A stove with an oven, a microwave oven, a sink, a refrigerator, and a coffee maker are here. Inside the sink is a faucet. Sitting on the coffee maker is a
coffee pot.
>open faucet
That doesn't make any sense.
If faucet is a component instead of an object then it doesn't show up as being in the sink. And I still can't open it. Funny, it worked for the drain valve in Teleporter Test, only that was in the room, not in an object. Do I have to tell the sink or the faucet it's reachable from the kitchen or something?
"When I die, I want it easy and peaceful in my sleep, like my uncle.
Not screaming and crying like his passengers."
object faucet "faucet"
{
in Sink
article "a"
adjectives "faucet"
is static, openable
is not open
}
I needed to give the faucet an adjective even though it was the same as its name, and then it will recognize the "open" command. I think I'll add "turn" and "on" and "off" for it too.
"When I die, I want it easy and peaceful in my sleep, like my uncle.
Not screaming and crying like his passengers."
Actually, instead of adjective, you should be giving it the noun "faucet" (and yes, the noun and adjective properties are completely separate from the name property, as far as the parser is concerned).
Roody_Yogurt wrote:Actually, instead of adjective, you should be giving it the noun "faucet" (and yes, the noun and adjective properties are completely separate from the name property, as far as the parser is concerned).
Why, what's the significance? Is there a reason for using "noun" (or is it "nouns", or both) over "adjectives", and why do you say "adjective", is that just straight English response or is it also an alias for "adjectives"? How would you know which?

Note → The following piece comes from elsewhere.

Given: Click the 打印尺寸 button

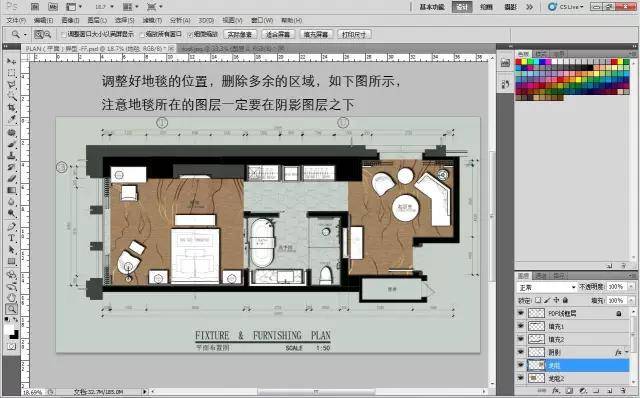Looking at the screenshot, I should coord(354,35).

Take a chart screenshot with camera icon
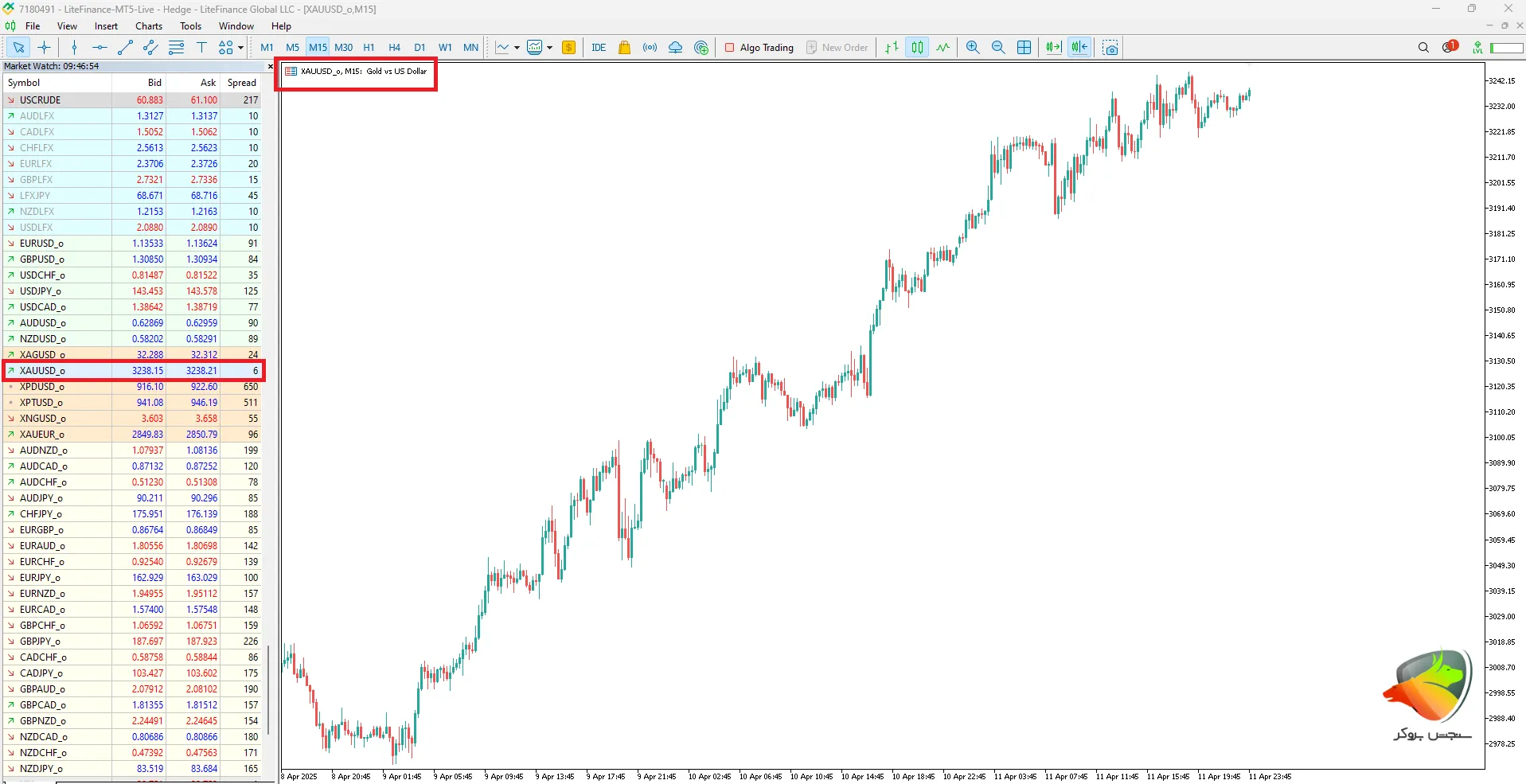[1110, 48]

Thanks for the suggestion, right now I just have the faucet in the kitchen sink to fill the coffee pot. It provides a whole bunch of fun things. The coffee pot is initially on top of the coffee maker empty, if you start the coffee maker without putting water in the pot, the (dry) coffee pot shatters and melts. If you say "fill pot" or "fill pot from faucet" and you left the pot on the coffeemaker, it tells you you're not holding it. If you didn't start the faucet it tells you it's not running. (Oh damn, I need to add the verb "run" so someone can "run faucet" if it's not there.) So then you can put the pot on the coffee maker and start it, to get a pot of hot water. So I don't think I need that much capability yet.

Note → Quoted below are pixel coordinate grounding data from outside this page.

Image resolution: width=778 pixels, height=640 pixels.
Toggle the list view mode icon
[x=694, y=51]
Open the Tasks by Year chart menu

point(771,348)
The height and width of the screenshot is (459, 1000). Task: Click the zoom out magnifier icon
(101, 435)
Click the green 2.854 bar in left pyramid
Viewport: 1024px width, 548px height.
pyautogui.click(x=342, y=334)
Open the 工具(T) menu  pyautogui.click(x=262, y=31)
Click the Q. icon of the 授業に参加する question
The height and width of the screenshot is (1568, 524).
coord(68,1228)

Actually, come to think of it I might use the plumbing capability in the other bathroom.
"When I die, I want it easy and peaceful in my sleep, like my uncle.

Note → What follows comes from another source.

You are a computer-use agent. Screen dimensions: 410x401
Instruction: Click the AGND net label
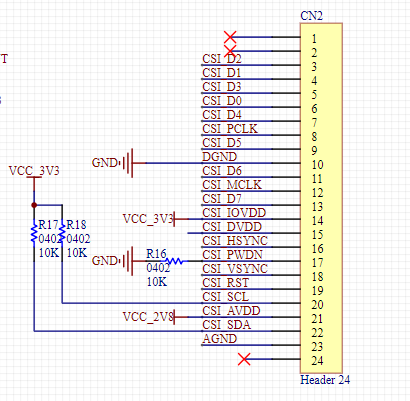(x=220, y=339)
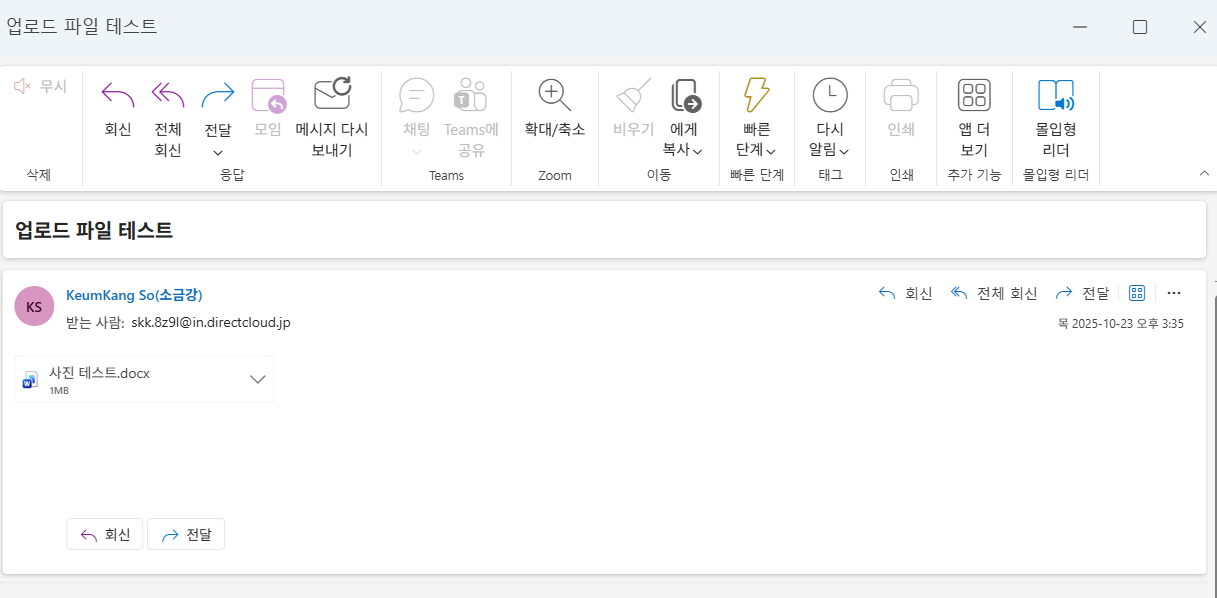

Not screaming and crying like his passengers."
Roody_Yogurt wrote:Actually, instead of adjective, you should be giving it the noun "faucet" (and yes, the noun and adjective properties are completely separate from the name property, as far as the parser is concerned).
Why, what's the significance? Is there a reason for using "noun" (or is it "nouns", or both) over "adjectives", and why do you say "adjective", is that just straight English response or is it also an alias for "adjectives"? How would you know which?
I believe the parser gives higher priority to noun properties over adjective properties, so if you have another object with "faucet" as a noun, that object will always be chosen, instead of getting a proper, 'Which faucet do you mean?' response (of course, it's unlikely that you'll have two faucets in one room, but still, there's something to be said about doing things the right way).
And yeah, "adjectives" is an alias of "adjective" and "nouns" is an alias of "noun." I usually just refer to the single form.
Roody_Yogurt wrote:
I believe the parser gives higher priority to noun properties over adjective properties, so if you have another object with "faucet" as a noun, that object will always be chosen, instead of getting a proper, 'Which faucet do you mean?' response (of course, it's unlikely that you'll have two faucets in one room, but still, there's something to be said about doing things the right way).
Also, my understanding of the Hugo Book (page 46 according to the notation on the page, literally page 56 in the PDF doc) is that any combination of adjectives can come before a noun in the player's command. So, if the adjectives were "leaky" and "silver" and the noun was "faucet," the player could type "X LEAKY SILVER FAUCET" or "X SILVER" but not "X FAUCET SILVER LEAKY".